Questo è quanto si legge nell’ordinamento per la libertà di educazione ai sensi della Legge del 10 marzo 2000, n. 62. Ricordo, inoltre, che anche le scuole pubbliche paritarie, così come le scuole pubbliche statali ricevono visite ispettive da funzionari pubblici.
E la Costituzione?
Chi vuole cancellare il finanziamento alle scuole paritarie, fanno appello all’articolo 33 ricordando che gli istituti privati devono andare avanti “senza oneri per lo Stato”. Benissimo. Per correttezza, però, riportiamo anche il comma 4: “La legge, nel fissare i diritti e gli obblighi delle scuole non statali che chiedono la parità, deve assicurare ad esse piena libertà e ai loro alunni un trattamento scolastico equipollente a quello degli alunni di scuole statali”.
A tal proposito, molti genitori che hanno scelto per i loro figli le paritarie fanno notare che da cittadini pagano regolarmente le tasse, ma non usufruiscono del servizio della scuola pubblica, dunque trovano giusto che ci sia almeno un contributo da parte dello Stato per la scuola frequentata dai loro figli.
Delle soluzioni che rispetti in toto l’art.33 della Costituzione e il diritto di scelta educativa delle famiglie, a mio modesto avviso, ci sarebbero.
Nella “laicissima” Francia il sistema delle scuole paritarie, che nel 95% dei casi è d’ispirazione cristiana cattolica, è riconosciuto (dal 1956) e sostenuto dallo Stato attraverso tre tipi di finanziamento: stipendia i professori, eroga un indennizzo forfettario per ogni ragazzo iscritto, offre un sostegno economico per la ristrutturazione/costruzione d’immobili ad uso scolastico.

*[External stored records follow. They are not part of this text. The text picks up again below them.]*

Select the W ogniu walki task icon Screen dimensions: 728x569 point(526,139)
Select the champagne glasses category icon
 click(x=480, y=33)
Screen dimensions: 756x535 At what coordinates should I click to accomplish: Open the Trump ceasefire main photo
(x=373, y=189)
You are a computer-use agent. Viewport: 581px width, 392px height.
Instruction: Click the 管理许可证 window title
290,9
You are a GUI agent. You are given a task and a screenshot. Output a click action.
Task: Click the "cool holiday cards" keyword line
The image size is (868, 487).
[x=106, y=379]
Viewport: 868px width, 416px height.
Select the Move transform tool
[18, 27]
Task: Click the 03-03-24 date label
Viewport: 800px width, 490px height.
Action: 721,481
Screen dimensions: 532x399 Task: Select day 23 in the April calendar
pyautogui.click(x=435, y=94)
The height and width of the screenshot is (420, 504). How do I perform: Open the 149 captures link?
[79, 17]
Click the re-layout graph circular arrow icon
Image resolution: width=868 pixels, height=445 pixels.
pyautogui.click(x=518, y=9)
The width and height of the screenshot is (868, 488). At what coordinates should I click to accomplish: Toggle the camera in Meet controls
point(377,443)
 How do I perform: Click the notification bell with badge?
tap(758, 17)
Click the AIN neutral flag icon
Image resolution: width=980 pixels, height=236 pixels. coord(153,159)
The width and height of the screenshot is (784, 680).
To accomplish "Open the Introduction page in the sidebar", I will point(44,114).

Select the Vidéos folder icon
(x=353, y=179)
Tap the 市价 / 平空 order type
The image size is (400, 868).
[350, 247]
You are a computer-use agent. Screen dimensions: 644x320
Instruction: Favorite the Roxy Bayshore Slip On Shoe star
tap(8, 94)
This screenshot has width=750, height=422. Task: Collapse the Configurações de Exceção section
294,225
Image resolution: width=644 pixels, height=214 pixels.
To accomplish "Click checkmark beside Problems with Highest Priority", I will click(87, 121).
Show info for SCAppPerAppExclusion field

Le rette sono bassissime e in molti istituti calibrate in funzione dei redditi.
Non dico che la “cattolicissima” Italia dovrebbe fare esattamente come La Francia, ma poiché la nostra Costituzione è formata da 139 articoli, vorrei ricordare che il comma 1 dell’art. 30 così recita: “E` dovere e diritto dei genitori mantenere, istruire ed educare i figli, anche se nati fuori del matrimonio”.
Perché dunque non dare direttamente alle singole famiglie, in base al reddito, quel contributo economico che si vuol negare alle paritarie? Saranno esse stesse, così, a scegliere se educare ed istruire i figli in una scuola pubblica paritaria o in una scuola pubblica statale. Tutto ciò potrebbe essere da stimolo per una sana e virtuosa competizione tra gli istituti scolastici dell’intero territorio nazionale.